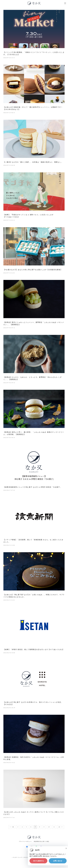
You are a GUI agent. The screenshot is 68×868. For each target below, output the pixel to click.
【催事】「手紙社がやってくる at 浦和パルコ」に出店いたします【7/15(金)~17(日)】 (28, 216)
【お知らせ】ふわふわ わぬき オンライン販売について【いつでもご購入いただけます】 (33, 813)
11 (54, 827)
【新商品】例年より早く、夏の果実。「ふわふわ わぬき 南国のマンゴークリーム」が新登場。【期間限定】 (33, 433)
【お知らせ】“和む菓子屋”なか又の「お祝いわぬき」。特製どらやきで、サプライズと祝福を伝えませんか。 (34, 596)
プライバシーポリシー (25, 841)
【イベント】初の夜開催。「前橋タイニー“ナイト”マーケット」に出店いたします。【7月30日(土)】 (34, 53)
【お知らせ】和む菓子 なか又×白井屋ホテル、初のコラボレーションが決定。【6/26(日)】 (33, 703)
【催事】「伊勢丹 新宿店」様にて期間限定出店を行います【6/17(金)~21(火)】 (33, 649)
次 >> (61, 827)
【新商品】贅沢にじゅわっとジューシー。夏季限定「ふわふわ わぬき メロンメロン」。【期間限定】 (33, 323)
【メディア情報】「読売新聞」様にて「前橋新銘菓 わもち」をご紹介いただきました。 (33, 541)
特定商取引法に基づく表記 (42, 841)
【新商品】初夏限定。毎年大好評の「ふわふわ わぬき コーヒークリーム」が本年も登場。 (33, 758)
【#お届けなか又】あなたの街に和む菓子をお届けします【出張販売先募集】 (32, 270)
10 (49, 827)
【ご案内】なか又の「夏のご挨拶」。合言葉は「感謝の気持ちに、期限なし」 (33, 162)
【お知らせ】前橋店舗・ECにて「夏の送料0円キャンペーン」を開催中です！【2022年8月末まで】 (33, 108)
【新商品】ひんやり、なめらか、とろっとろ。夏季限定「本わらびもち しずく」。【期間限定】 (32, 378)
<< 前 (12, 827)
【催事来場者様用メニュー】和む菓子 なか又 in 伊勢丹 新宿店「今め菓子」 (32, 487)
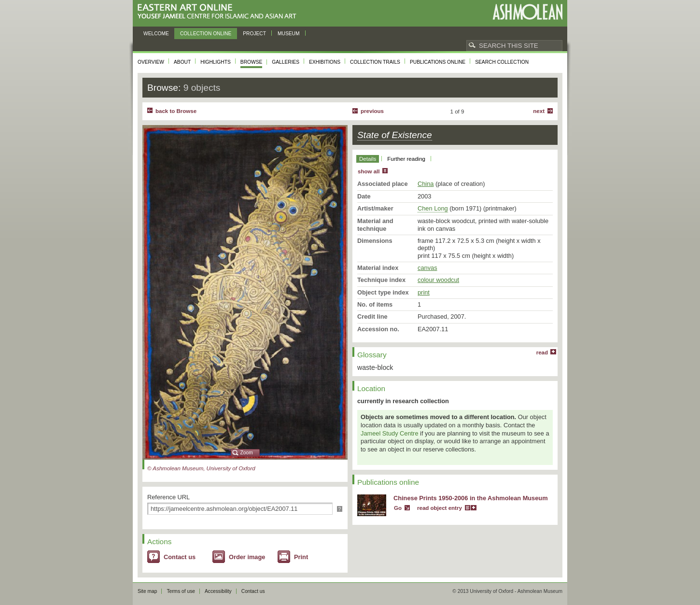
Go (398, 508)
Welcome (156, 33)
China (425, 183)
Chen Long (433, 208)
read (542, 352)
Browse (252, 62)
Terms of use (181, 591)
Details (367, 159)
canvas (427, 267)
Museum (289, 33)
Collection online (206, 33)
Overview (151, 62)
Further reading (406, 159)
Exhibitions (324, 62)
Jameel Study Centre (390, 433)
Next (539, 111)
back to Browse (176, 111)
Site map (147, 591)
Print (301, 557)
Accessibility (218, 591)
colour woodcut (438, 280)
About (182, 62)
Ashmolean (527, 12)
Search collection (502, 62)
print (423, 292)
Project (254, 33)
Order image (247, 557)
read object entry (439, 508)
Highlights (215, 62)
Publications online (437, 62)
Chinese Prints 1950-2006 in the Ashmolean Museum (471, 498)
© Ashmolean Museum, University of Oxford (201, 468)
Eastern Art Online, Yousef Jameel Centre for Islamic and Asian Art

________________________

### WHAT YOU ARE ASKED TO DO
Please copy the rows again, from the line that contains "Chen Long (433, 208)" through the final row, keeping each request as it is. Multiply every coordinate in the answers by 0.65 and round to whole numbers, with halves rounded up.

### WORKED ANSWER
Chen Long (281, 135)
read (352, 229)
Browse (164, 40)
Terms of use (118, 384)
Details (239, 103)
canvas (278, 174)
Museum (188, 21)
Collection online (134, 21)
Overview (98, 40)
Further reading (264, 103)
Exhibitions (211, 40)
Jameel Study Centre (254, 281)
Next (350, 72)
back to Browse (114, 72)
Site map (96, 384)
Print (196, 362)
Accessibility (142, 384)
colour woodcut (285, 182)
About (118, 40)
Ashmolean (343, 8)
Search collection (326, 40)
print (275, 190)
Project (165, 21)
Order image (161, 362)
read object entry (285, 330)
Highlights (140, 40)
Publications online (284, 40)
Chinese Prints 1950-2006 in the Ashmolean Museum (306, 324)
© Ashmolean Museum, University of Oxford (131, 304)
Eastern Art Online, Yousef Jameel Centre for Islamic and Asian Art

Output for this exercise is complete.